LeVine has built the business around a subscription model in which users can access some basic tools for free, or they can purchase a subscription that offers more functionality. Currently, paid subscriptions start at $40 per year, or $4.99 per month through the Apple Store, but the app suggests that users voluntarily pay more based on the number of bottles they have in their collections—up to $500 per year for those with collections numbering 2,500 bottles or more.
“We encourage people to sign up for a free trial, where they can experience all the features and then they decide for themselves whether they want to transition to a paid subscription or not,” said LeVine.
The summarization of wine-tasting notes will be among the free offerings, for example, but the use of CellarChat will require a paid subscription.

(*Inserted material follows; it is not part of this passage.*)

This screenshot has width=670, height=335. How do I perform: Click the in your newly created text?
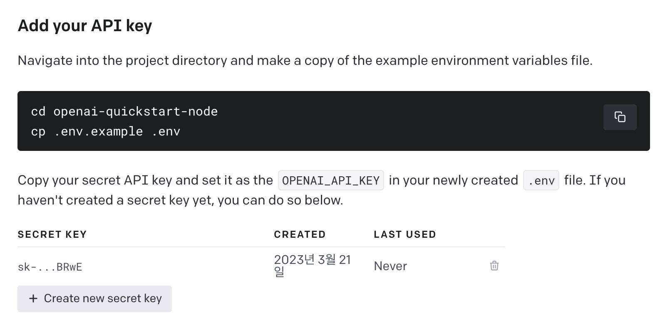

“Our goal is to surface enough [functionality], so people understand the value that's there,” LeVine said. “We are a pure consumer subscription business, but we also feel very strongly that CellarTracker should be the best free product available.”
The company has historically had a subscription renewal rates above 90%, he said.
“Generally if people pay for us twice, they’re going to keep on doing it,” said LeVine.
In addition, because many users are older, very serious wine collectors, CellarTracker offers an earlier version of the app called CT Legacy that retains the original features that these longtime users favor as a tool to track their collections.
“We’re at the point where 70% of people are using the new app, but we’ve had to win them over because they’re so used to the way the old app works, and they really like it,” LeVine said.
“Historically it was a productivity tool for real wine geeks, wine collectors,” he said. “But we recognize we’re at a point now—and the technologies are at a point—where we can be for anyone who is interested in or curious about wine.”